3. Image-Based Localization

Speaker: Torsten Sattler

Description: In the second half of the tutorial, we focus on the image-based localization problem, i.e., the problem of exactly determining the position and orientation from which a given query image was taken. We consider the case that we have a 3D model of the scene obtained using Structure-from-Motion. This setting allows us to establish 2D-3D matches between local features extracted in the query image and the 3D points in the model using image descriptors. These 2D-3D matches can then be used to estimate the camera pose using an n-point-pose solver inside a RANSAC loop.

This part of the tutorial is structured in three sub-parts:

    • In the first part, we briefly explain how we can obtain the 2D-3D matches through nearest neighbor search and review basic acceleration schemes (kd-trees and hierarchical k-means trees). We then briefly review RANSAC and how to estimate the camera pose using different n-point-pose solver. We conclude this part by introducing the standard datasets used for image-based localization.

    • The main focus of this half of the tutorial is on the second part, where we explain image-based localization approaches based on descriptor matching in detail. We show that the matching direction (2D-to-3D vs. 3D-to-2D matching) matters and how to perform prioritized search for both directions in order to obtain efficient localization methods. We then detail how to combine both search directions in order to obtain state-of-the-art localization effectiveness, i.e., in order to be able to localize as many query images as possible. Furthermore, we show how to integrate visibility information obtained from the Structure-from-Motion process into the resulting pipelines.

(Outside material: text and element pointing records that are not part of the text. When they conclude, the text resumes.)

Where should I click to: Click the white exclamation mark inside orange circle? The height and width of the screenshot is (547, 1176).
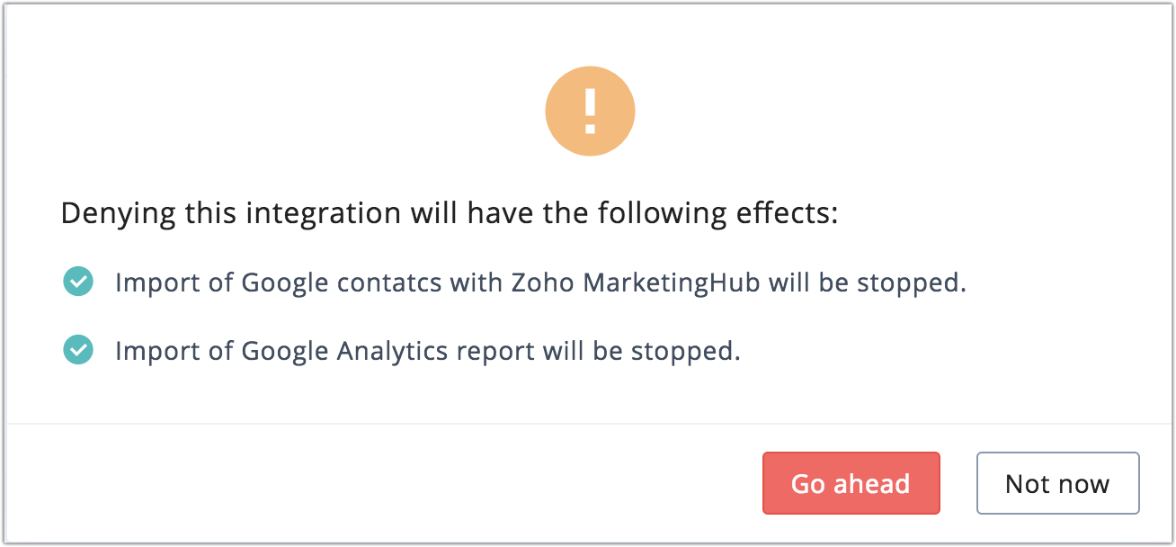(x=590, y=112)
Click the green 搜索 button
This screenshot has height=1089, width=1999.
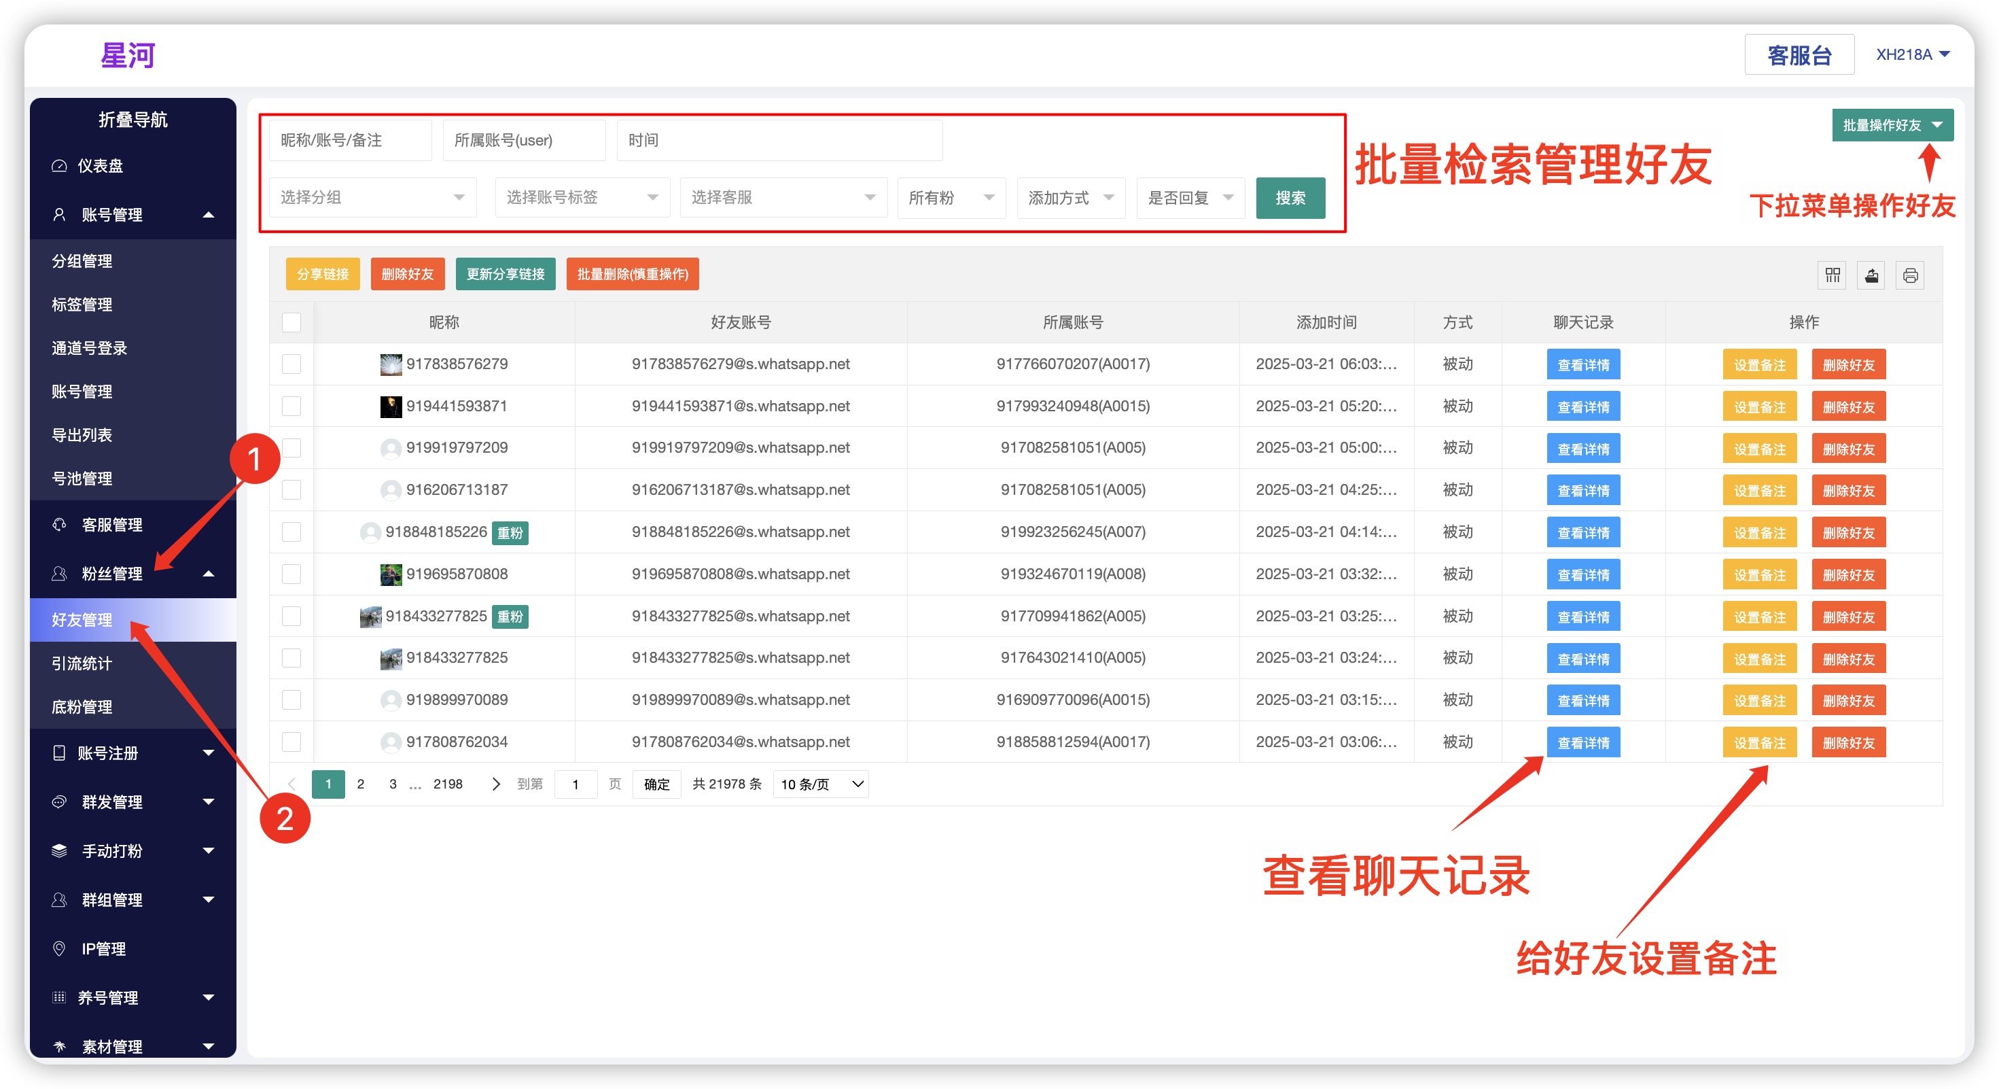(1290, 197)
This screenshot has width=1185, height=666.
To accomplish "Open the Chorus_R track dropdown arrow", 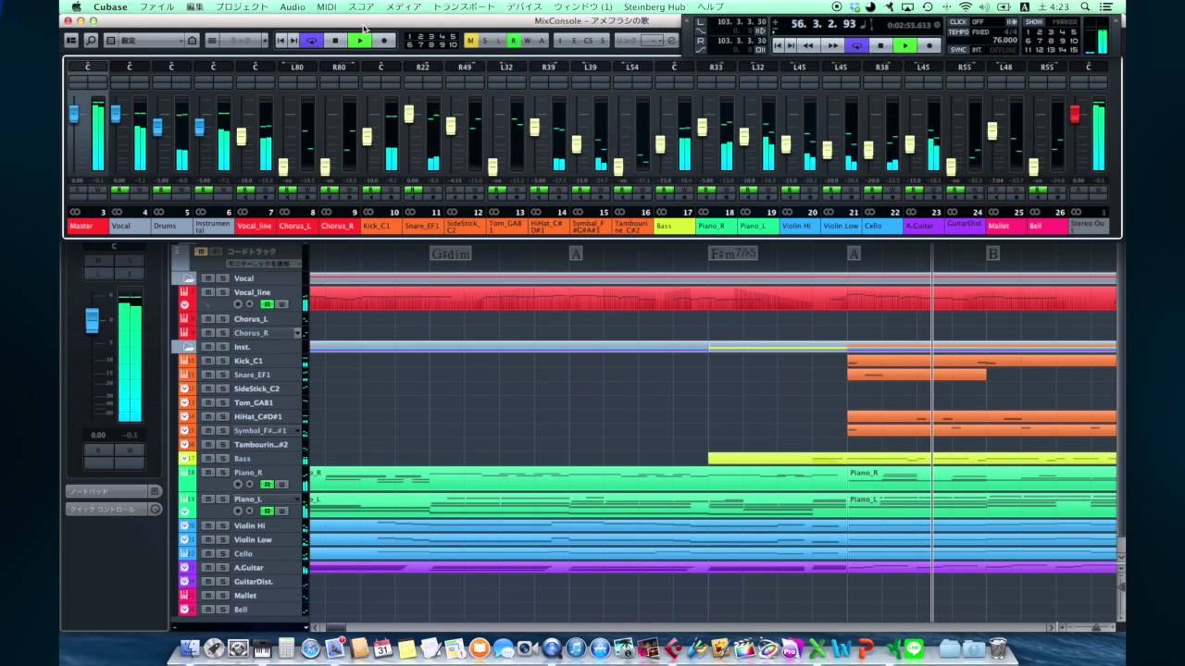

    • The image-based localization approaches introduced in the second part have two main issues preventing their scalability to larger datasets: The memory consumption induced by their need to use image descriptors and the fact that the ratio test employed to reject ambiguous matches starts to reject more and more correct matches for both datasets. We sketch individual solutions for both problems and then show that both can be solved simultaneously by using place recognition techniques to limit the search space of descriptor matching.